Se llamaba Guinevere y, a diferencia de las otras marcas extremadamente conocidas del distrito comercial, no había maniquíes ni ropa en el escaparate, sólo cortinas de terciopelo rojo que ocultaban el interior.

Agustín le sostuvo la puerta y Carolina entró. Jadeó. La tienda era de estilo rococó, además punk y con algo de Alicia en el País de las Maravillas. Lo único que faltó fue que espolvorearan una pizca de polvos mágicos cuando entraron.

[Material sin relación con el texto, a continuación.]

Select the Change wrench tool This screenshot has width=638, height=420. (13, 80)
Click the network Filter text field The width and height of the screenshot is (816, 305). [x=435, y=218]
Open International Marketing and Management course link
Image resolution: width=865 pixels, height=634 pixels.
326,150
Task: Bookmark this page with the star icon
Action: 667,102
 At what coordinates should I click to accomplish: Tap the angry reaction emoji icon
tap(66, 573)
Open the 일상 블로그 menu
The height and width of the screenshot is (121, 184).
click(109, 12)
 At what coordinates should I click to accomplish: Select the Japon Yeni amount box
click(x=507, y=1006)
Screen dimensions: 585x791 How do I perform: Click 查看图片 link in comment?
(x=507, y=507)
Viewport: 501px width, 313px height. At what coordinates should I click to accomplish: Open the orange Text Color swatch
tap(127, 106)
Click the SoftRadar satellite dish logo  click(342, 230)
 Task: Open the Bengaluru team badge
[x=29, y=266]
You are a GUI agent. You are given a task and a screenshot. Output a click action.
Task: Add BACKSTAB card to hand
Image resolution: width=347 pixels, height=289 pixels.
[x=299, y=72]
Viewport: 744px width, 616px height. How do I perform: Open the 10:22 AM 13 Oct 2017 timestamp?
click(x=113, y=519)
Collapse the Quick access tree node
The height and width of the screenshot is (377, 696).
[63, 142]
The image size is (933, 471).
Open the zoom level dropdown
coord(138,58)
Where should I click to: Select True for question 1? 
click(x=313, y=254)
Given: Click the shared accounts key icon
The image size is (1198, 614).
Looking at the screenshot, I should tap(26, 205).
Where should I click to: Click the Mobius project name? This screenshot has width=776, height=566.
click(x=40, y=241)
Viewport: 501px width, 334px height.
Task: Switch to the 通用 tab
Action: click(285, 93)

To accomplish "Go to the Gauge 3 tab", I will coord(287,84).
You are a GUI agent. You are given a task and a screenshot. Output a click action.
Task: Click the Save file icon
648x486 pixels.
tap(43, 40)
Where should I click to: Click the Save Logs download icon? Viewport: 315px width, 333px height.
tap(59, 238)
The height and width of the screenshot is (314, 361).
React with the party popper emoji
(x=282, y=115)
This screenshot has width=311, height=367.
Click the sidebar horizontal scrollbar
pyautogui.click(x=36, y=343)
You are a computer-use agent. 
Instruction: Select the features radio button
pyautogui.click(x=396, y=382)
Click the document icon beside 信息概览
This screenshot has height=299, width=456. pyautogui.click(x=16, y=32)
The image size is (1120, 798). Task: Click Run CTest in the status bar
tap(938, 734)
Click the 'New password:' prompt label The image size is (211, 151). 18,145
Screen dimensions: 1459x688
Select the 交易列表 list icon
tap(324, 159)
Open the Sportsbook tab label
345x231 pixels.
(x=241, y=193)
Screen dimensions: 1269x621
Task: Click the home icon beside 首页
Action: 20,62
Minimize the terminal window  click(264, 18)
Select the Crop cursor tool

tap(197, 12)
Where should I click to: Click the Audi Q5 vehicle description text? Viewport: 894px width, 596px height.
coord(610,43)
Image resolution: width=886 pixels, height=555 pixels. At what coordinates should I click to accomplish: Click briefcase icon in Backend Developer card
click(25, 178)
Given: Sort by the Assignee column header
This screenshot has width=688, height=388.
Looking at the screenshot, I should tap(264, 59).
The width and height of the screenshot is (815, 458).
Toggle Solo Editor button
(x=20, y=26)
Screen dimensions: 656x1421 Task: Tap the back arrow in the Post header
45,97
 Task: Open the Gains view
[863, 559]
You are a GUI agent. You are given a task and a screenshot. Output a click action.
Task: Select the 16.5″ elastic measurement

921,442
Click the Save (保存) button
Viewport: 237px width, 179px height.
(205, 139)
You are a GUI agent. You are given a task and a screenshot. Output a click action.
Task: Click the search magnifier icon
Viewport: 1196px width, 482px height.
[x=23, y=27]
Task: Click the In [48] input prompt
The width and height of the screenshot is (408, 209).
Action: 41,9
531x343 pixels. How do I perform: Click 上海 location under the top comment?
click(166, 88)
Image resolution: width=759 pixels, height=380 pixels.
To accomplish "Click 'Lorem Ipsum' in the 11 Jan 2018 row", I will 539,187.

Las paredes estaban cubiertas de murales fotográficos de mujeres de piel muy pálida, de pelo largo y suelto rubio platino o rosa claro como las nubes de azúcar, mejillas sonrosadas por el colorete y barrocos vestidos con toques punk o bien propios de los cuentos de hadas: botas de combate, corsés, alas de mariposas.

Los muebles —sillones recargados, espejos con marcos de bronce apoyados en las paredes y arañas de cristal de cinco pisos— podrían haber salido del plató de la película María Antonieta. Los vestidos, colgados de percheros intercalados entre las recargadas piezas de mobiliario, no eran vintage, sino interpretaciones contemporáneas de todas las fases del diseño romántico desde la era isabelina.

—¿Está Pamela? —le preguntó Agustín a una de las dependientas.2

La mujer era minúscula, iba vestida toda de blanco y tenía unos ojos pequeños bajo un denso flequillo cortado de forma similar al de Carolina.

Cuando ésta se inclinó sobre un estante, casi tiró una taza de porcelana de bordes dorados.

—Está en la trastienda.

Agustín cogió a Carolina de la mano y la guio a través del laberinto de vestidos, mesas y percheros hasta la parte de atrás del local. Atravesaron otra cortina de terciopelo que daba a una estancia más pequeña. Esa sala estaba vacía, a excepción de media docena de vitrinas.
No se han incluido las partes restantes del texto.